**Vereisten**
Geef het stuk vanaf de regel met "The height and width of the screenshot is (531, 1568)." tot en met de regel met "Action: pyautogui.click(x=1311, y=831)" volledig opnieuw weer, zonder de afbeeldingen. Schaal daarbij alleen de coördinaten in de antwoorden met factor 0,6 en rond ze af op hele getallen, waarbij een half naar boven wordt afgerond.

┌────────

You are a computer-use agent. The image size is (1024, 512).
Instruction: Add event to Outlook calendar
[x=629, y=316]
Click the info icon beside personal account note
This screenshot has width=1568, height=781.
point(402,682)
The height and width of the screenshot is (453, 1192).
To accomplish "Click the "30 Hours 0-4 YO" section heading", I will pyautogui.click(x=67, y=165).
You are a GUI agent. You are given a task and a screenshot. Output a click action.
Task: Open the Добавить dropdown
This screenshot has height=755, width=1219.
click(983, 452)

└────────
┌────────

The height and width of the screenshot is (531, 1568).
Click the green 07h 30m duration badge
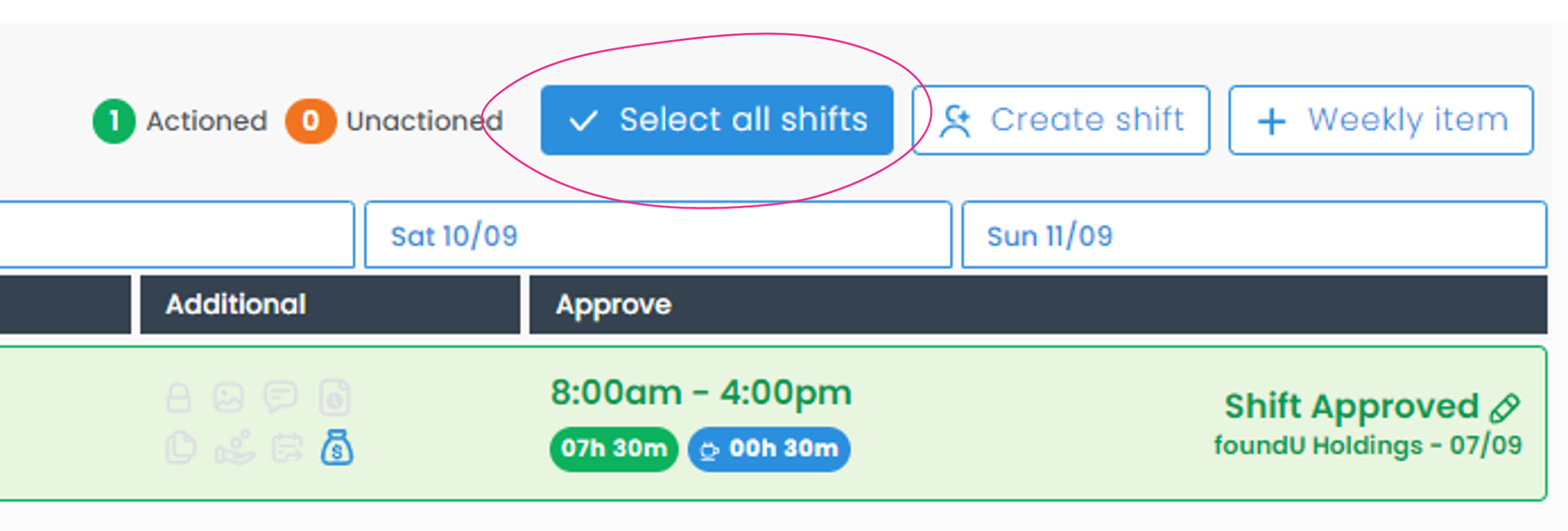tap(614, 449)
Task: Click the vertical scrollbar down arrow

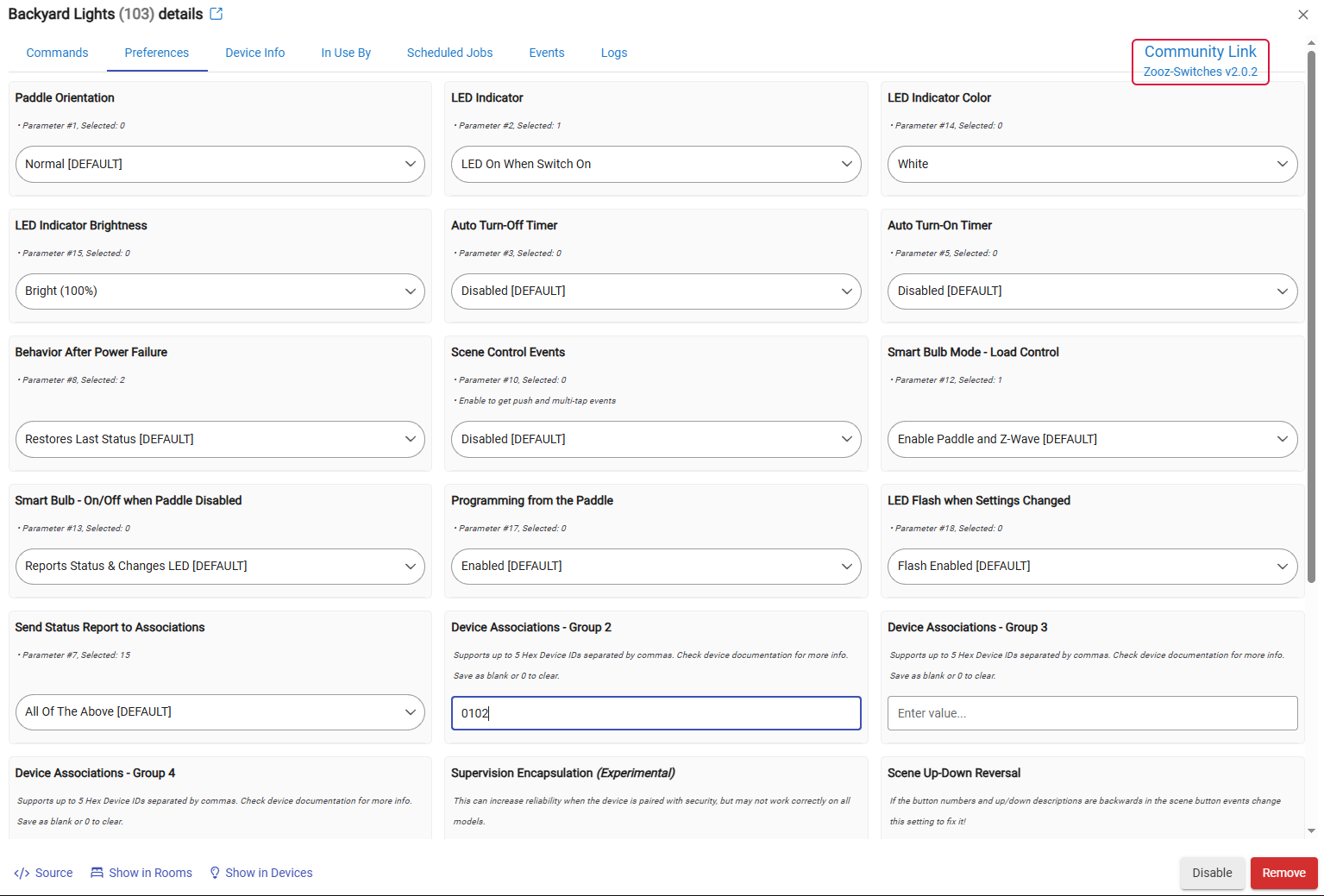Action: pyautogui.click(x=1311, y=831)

└────────
┌────────

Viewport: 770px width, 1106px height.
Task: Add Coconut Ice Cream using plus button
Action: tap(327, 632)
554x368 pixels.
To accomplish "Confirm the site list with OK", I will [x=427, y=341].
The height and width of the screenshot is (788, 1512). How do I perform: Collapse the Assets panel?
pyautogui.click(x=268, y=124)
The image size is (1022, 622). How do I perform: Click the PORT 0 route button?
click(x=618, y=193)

└────────

**Antwoord**
The height and width of the screenshot is (531, 1568).
Click the green 07h 30m duration badge
tap(368, 269)
Task: Click the vertical scrollbar down arrow

Action: pyautogui.click(x=787, y=499)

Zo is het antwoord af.